July 23rd, 2002
|03:30 am - quick like a bunny|
i suppose i should be glad/grateful to have reality force itself onto my hopeless fantasies, but it's all so damn frustrating and predictable, not to mention dreadfully slow at doing any good. i wish i could have violently sudden revelations and irrevocable events in my life, instead of slow constant grinding adjustment.
i picked up a Something Corporate sampler at the boy sets fire show. two songs, one of which i'd heard before (konstantine). i have been listening to it constantly, i love it so bad. i didn't like konstantine all that much when dave sent me the mp3, but it's grown on me a lot. and i lovelovelove "iF yoU C Jordan" which is a great little song even if the title is annoying and pointless. my dad likes it too, and we started talking about all the great bands that are out there and never get any wide exposure. you should all listen to all the bands i like so you can be as amazingly cultured and in-the-know as i am
so, what have morals done for you lately? because i was thinking- they haven't done a hell of a lot for me
(note: something like "i havent been murdered" does not count, because there are many fine reasons not to go around killing people that have nothing to do with morality [for example, the "do unto others as you would have them do unto you" principle is not neccasarily a moral guide as a good idea to prevent chaos: people following that would not shoot each other, but people following "do unto others as they do unto you" would quickly result in just that]. how have you, or the world in general, benefitted from pure morality in a way which would not have happened by any other method or reason?)
when they played me on the radio tonight, i noticed something that has been brought to my attention before, but i never gave much thought to: i talk really fucking fast. i was just spitting all the words out as quick as they would go, soitallcameoutinonebigrush. that must get really annoying for anyone who i talk to on a regular basis. i don't think i do this all the time, but often enough, and i've never paid attention to when i am doing it or not (i don't even know if i could tell the difference without recording myself). my theories of why i do this are a) i want to get thru everything before i forget what i was going to say, which i do a lot, and b) stagefright. i get shy and nervous and want to make my point and finish talking already so i can shut up and not be on the spot anymore. (yes, i get shy calling in to radio stations. yes, i know it's stupid).
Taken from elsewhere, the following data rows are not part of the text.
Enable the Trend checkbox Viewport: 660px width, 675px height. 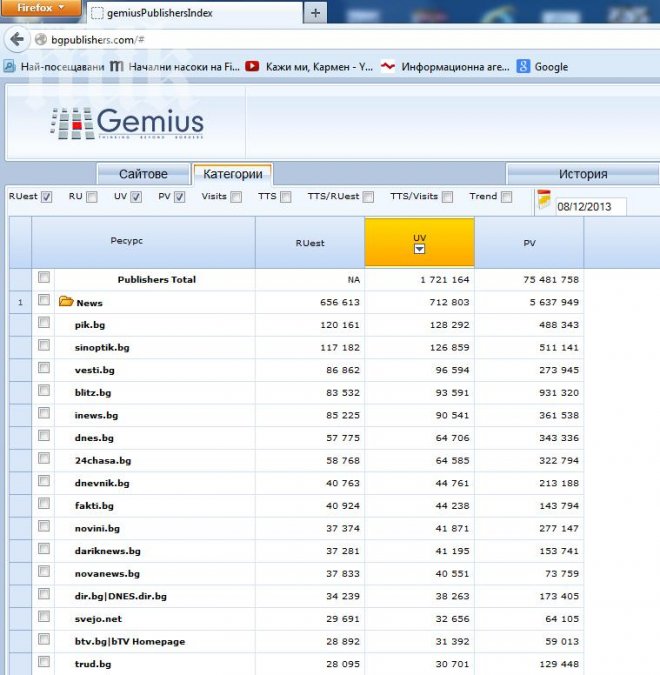(x=506, y=197)
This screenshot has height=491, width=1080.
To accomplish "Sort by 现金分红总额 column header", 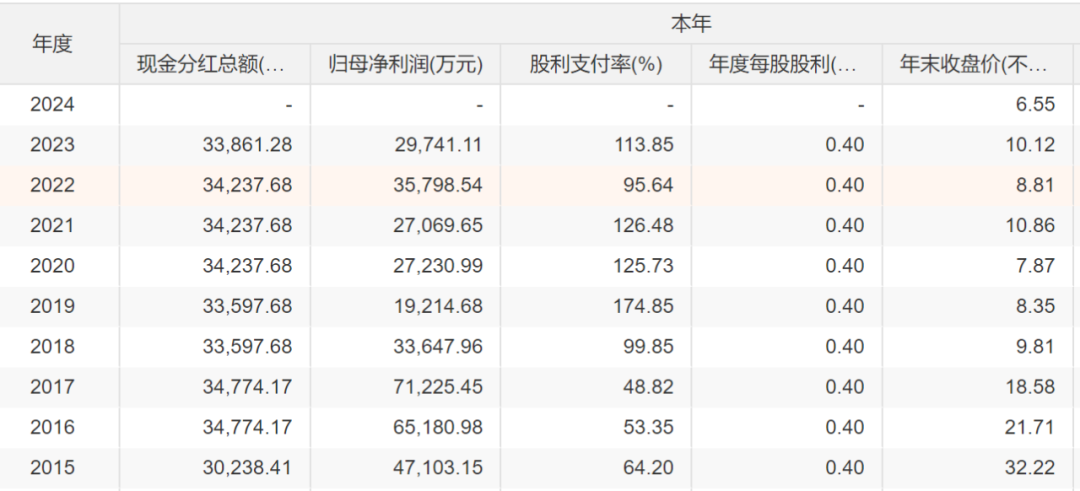I will point(213,65).
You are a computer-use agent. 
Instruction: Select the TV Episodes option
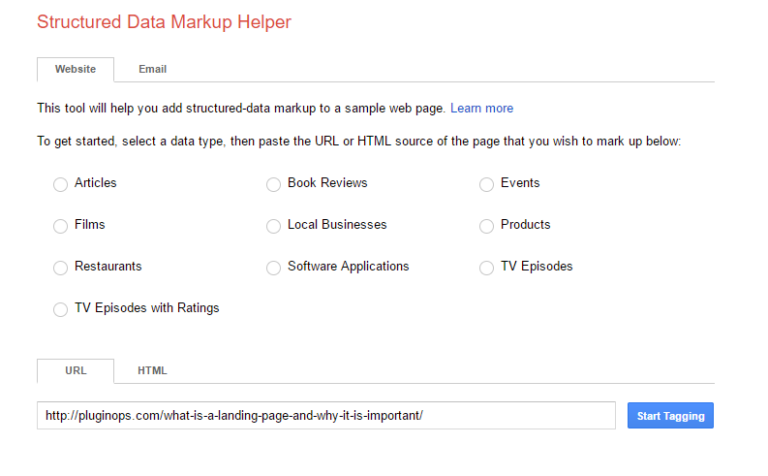point(487,268)
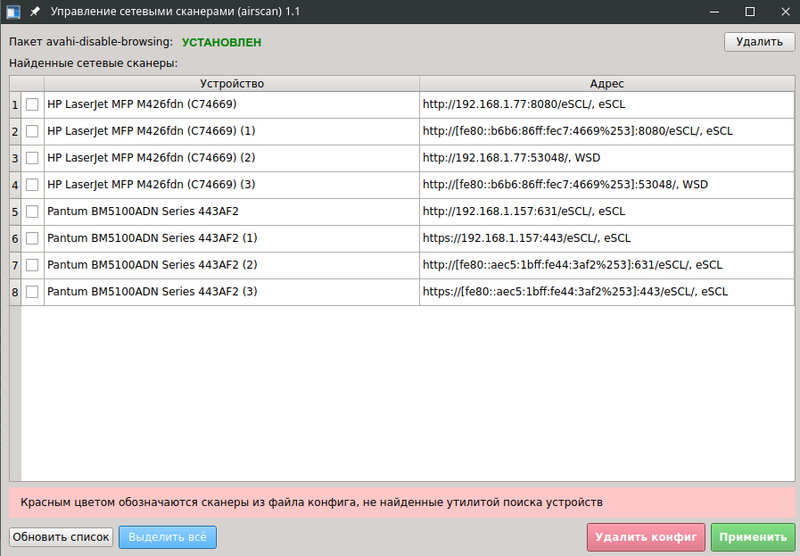Select checkbox for HP LaserJet MFP M426fdn (3)
Viewport: 800px width, 556px height.
[32, 185]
i remember, back in my laws and ethics class at central (or whatever that class was called), the teacher always had to repeat what i'd said because half the class couldn't understand it. oh yeah, and not only do i talk fast, i mumble too. mumblemumblemumble. dan is intelligible a whole lot, yep.
i was going to say something else, but i forgot. ha. (no, i'm serious) i saw boondock saints last night! good movie. odd movie. it had some large flaws, but was excellent most ways so all is well. go watch it now. too damn open-ended for my taste tho, i want the rest of the story
np: boy sets fire - pure
two posts in fifteen minutes! dan how you grace us with yoru presance.
i don't know that having reality shoved in your face is all that a good thing either though, unless you have someone really strong who fully expects you to be a blubbering idiot half the time you're around them. it's tough growing up in 24 hours.
how was conneticut?
haha, it so leaves for like more of a story... oh well. good movie.